Sri Lanka, the form team of the Asia Cup 2014, remained unbeaten and also sealed their place in the final with a comfortable victory over Afghanistan, who just could not find the same all-round game they managed to find so fantastically against Bangladesh.
Having beaten Pakistan and India already in their first two matches, Sri Lanka were in pole position to book their place in the final, and despite another decent performance from the Afghans, especially with the ball, the Islanders were a class or two above at an empty Shere Bangla National Stadium in Mirpur.
Sri Lanka won the toss and chose to bat, wanting some time out in the middle, while also knowing Afghanistan are at their best while defending a total, and put on a not-so-spectacular 253 for six in 50 overs, with Kumar Sangakkara yet again stepping up admirably with a 76 (102b, 6x4, 1x6), while skipper Angelo Mathews (46 in 41) provided the final onslaught.
In reply, Afghanistan never really looked like they could go the long haul, eventually folding up for a disappointing 124 all out in 38.4 overs to suffer a 129-run defeat.
Mohammad Shahzad and Noor Al Zadran would have targeted a quick start for Afghanistan, but the former, after smashing a nice six over extra cover, fell two deliveries later with Suranga Lakmal hitting the top of off after Shahzad failed to connect on a wild hoick.
Noor Ali and Asghar Stanikzai did pretty well, though, putting on 45 in just under 11 overs to keep Afghanistan in the game. But with a side that does not hold too much experience in the big stage, it is always about losing just a wicket or two, before the pressure becomes too much to handle and that proved to be the case, with Stanikzai (27, 34b, 5x4) missing a straight one from Thisara Perera and watching his timber being disturbed.
Two more wickets fell in quick succession, with Noor Ali (21, 41b, 2x4) driving a nice flighted delivery from Ajantha Mendis straight to Chaturanga De Silva at point, before Nawroz Mangal fell prey to Thisara Perera, edging one to Sangakkara while trying to run the ball down to third man.
In the blink of an eye Afghanistan had gone from 53 for one to 61 for four, and from there it was always going to be a mountain bigger than the Himalayas to climb for Afghanistan, despite skipper Mohammed Nabi's (37, 43b, 3x4, 1x6) best efforts as Sri Lanka made it three Asia Cup 2014 wins out of three.
Earlier, Sri Lanka were made to work hard to get beyond 250 on a pitch that was quite slow.
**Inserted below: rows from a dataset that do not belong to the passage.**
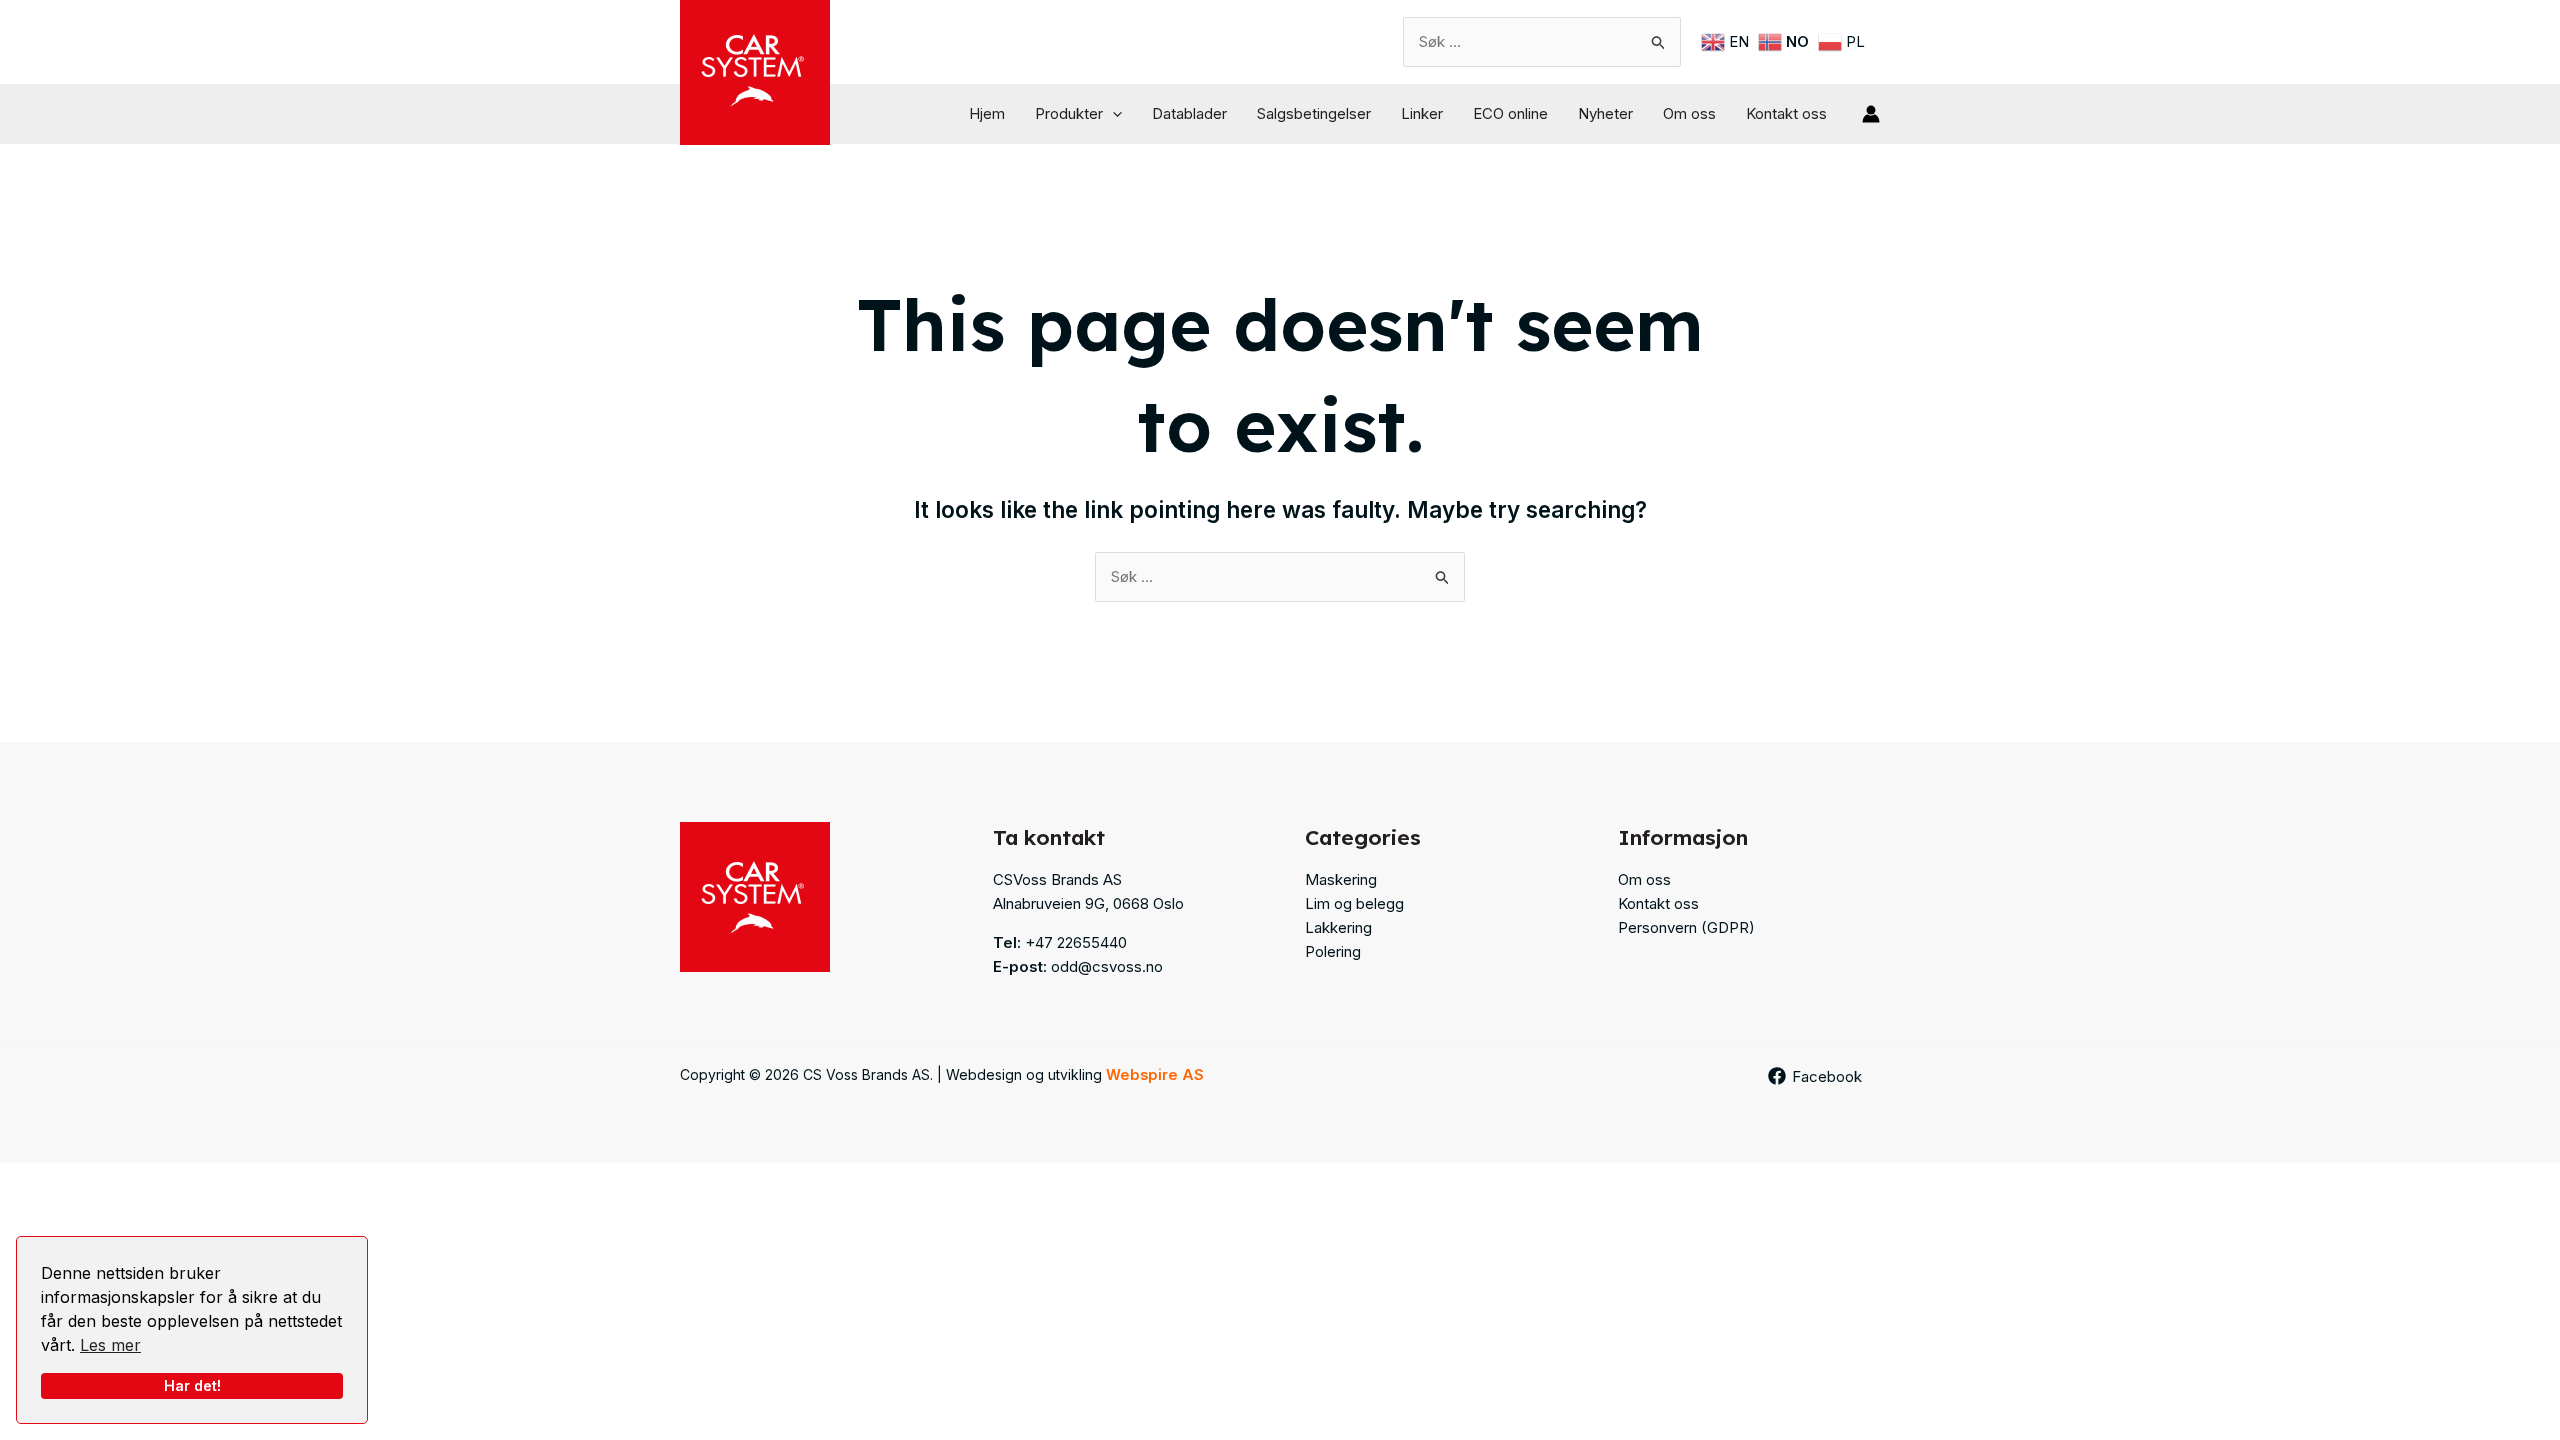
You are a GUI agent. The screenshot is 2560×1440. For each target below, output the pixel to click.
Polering (1333, 951)
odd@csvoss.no (1107, 966)
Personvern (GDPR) (1686, 927)
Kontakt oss (1786, 113)
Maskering (1341, 879)
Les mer (110, 1345)
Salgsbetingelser (1314, 113)
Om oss (1689, 113)
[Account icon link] (1871, 114)
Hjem (987, 113)
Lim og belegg (1354, 903)
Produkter (1069, 113)
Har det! (192, 1385)
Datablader (1189, 113)
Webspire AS (1155, 1075)
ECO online (1510, 113)
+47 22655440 (1076, 942)
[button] (1112, 114)
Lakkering (1338, 927)
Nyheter (1605, 113)
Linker (1422, 113)
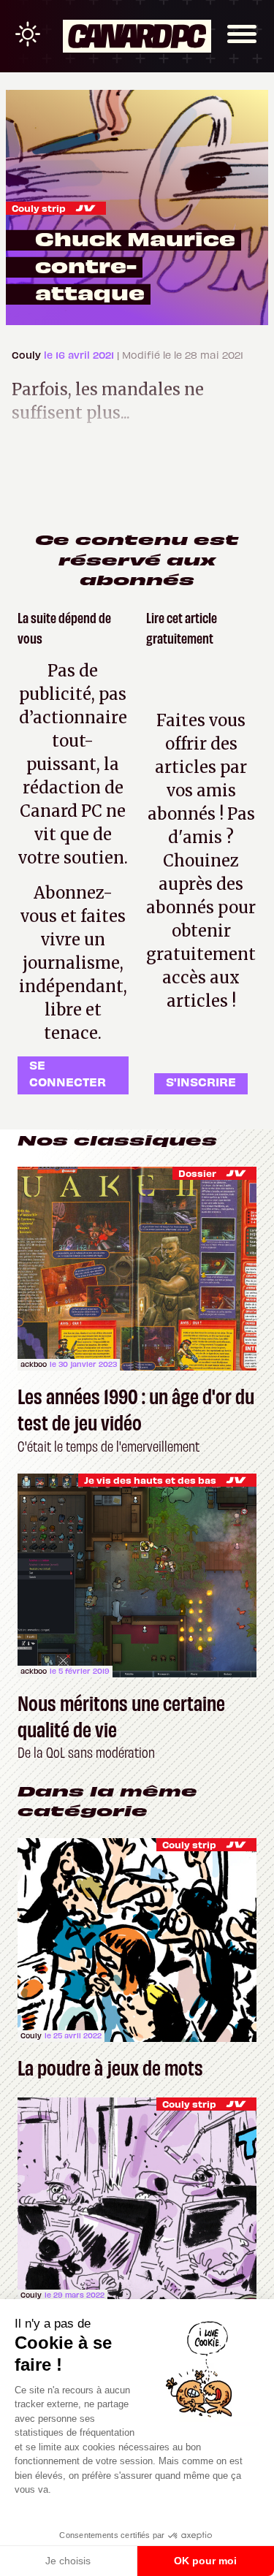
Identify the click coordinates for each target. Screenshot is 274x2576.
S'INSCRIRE (201, 1081)
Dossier (197, 1173)
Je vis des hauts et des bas (150, 1480)
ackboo (33, 1364)
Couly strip (39, 208)
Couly (28, 354)
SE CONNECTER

Lahiru Thirimanne and Kusal Perera could not get off to a fast start, with the former losing his wicket in just the sixth over, as the impressive Shapoor Zadran yet again found the right length and line, getting the ball between bat and pad to hit the stumps.
Kusal Perera brought out a few nice shots out of his locker, which again reminded you of Sanath Jayasuriya, while Sangakkara, who joined Jacques Kallis on 103 fifty-plus scores in ODIs - the third highest in the list - with his fifty, was class personified.
Despite a few nice shots, however, Kusal Perera, did struggle in the middle, and it was not too surprising when the left-hander chopped one on off Mirwais Ashraf in the 15th over, after a 49-ball 33-run (4x4, 1x6) stay.
Mahela Jayawardene came in and played two typically Mahela-like boundaries, but the lean patch continued as the elegant right-hander found the fielder at mid-on off Mohammad Nabi while trying to clear the infield. Dinesh Chandimal (26, 41b, 1x4) was another player who needed some time in the middle, but after getting set, the right-hander gifted his wicket away, bowled by Hamza Hotak.
Sangakkara, who was visibly disappointed with Chandimal's poor shot, however, followed the batsman in the very next over, running himself out unnecessarily following a mix-up with Mathews.
That put Sri Lanka on a tricky 157 for five in the 38th over, with De Silva also following suit soon after, and putting the onus on Mathews (45, 41, 4x4) and Thisara Perera (19, 23b) to find the runs in the final ten overs.
The duo did just that, putting on an unbeaten 69 in 49 deliveries to take Sri Lanka to 253, which eventually proved to be more than enough.